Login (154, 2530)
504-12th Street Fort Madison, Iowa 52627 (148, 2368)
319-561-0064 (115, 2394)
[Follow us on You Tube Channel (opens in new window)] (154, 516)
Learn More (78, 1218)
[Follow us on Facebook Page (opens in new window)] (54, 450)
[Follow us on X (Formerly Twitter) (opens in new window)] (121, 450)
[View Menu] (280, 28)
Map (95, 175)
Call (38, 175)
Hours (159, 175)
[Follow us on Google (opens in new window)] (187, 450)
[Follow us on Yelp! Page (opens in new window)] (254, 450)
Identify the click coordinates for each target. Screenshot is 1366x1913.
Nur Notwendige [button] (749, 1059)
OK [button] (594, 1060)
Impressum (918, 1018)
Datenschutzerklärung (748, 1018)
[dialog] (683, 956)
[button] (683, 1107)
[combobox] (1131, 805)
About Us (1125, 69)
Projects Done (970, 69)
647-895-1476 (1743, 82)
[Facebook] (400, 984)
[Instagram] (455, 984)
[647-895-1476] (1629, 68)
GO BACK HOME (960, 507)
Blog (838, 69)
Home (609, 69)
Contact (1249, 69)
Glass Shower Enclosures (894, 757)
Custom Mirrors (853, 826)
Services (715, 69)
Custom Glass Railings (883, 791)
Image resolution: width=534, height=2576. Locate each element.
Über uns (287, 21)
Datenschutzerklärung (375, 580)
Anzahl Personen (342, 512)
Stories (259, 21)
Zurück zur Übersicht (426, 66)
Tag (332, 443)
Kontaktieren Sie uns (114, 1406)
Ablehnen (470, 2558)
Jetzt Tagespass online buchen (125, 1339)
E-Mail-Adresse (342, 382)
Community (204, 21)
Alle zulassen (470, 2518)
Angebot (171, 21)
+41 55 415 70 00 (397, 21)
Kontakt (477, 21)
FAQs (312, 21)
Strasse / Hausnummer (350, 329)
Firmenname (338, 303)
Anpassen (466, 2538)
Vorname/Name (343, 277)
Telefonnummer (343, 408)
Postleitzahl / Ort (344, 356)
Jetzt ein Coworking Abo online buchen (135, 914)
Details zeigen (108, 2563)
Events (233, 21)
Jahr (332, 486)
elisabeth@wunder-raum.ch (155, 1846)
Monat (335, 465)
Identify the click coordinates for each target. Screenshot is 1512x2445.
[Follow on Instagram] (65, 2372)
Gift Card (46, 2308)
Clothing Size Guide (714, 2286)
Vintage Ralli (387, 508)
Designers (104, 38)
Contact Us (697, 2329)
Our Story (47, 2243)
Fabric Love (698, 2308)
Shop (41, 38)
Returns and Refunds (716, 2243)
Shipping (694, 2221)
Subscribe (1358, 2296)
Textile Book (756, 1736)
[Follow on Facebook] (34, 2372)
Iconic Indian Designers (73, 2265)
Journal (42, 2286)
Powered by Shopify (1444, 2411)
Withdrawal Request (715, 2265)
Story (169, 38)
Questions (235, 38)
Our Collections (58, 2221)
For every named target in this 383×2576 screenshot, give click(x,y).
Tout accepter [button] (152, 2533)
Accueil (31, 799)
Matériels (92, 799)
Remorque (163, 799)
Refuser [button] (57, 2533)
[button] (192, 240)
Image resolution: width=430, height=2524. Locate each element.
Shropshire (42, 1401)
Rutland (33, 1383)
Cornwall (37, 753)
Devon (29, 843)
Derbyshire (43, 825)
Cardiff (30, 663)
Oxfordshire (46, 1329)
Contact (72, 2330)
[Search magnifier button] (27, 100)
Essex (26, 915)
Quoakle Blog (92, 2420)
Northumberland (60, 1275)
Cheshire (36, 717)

-.-.-

TASK BRIEF – After locating the line with "Screenshot is 1512x2445." above, return that line and every later line through the one with "Withdrawal Request (715, 2265)", word for word and with nothing else.

OUTPUT OF THE EXERCISE –
Identify the click coordinates for each target. Screenshot is 1512x2445.
[Follow on Instagram] (65, 2372)
Gift Card (46, 2308)
Clothing Size Guide (714, 2286)
Vintage Ralli (387, 508)
Designers (104, 38)
Contact Us (697, 2329)
Our Story (47, 2243)
Fabric Love (698, 2308)
Shop (41, 38)
Returns and Refunds (716, 2243)
Shipping (694, 2221)
Subscribe (1358, 2296)
Textile Book (756, 1736)
[Follow on Facebook] (34, 2372)
Iconic Indian Designers (73, 2265)
Journal (42, 2286)
Powered by Shopify (1444, 2411)
Withdrawal Request (715, 2265)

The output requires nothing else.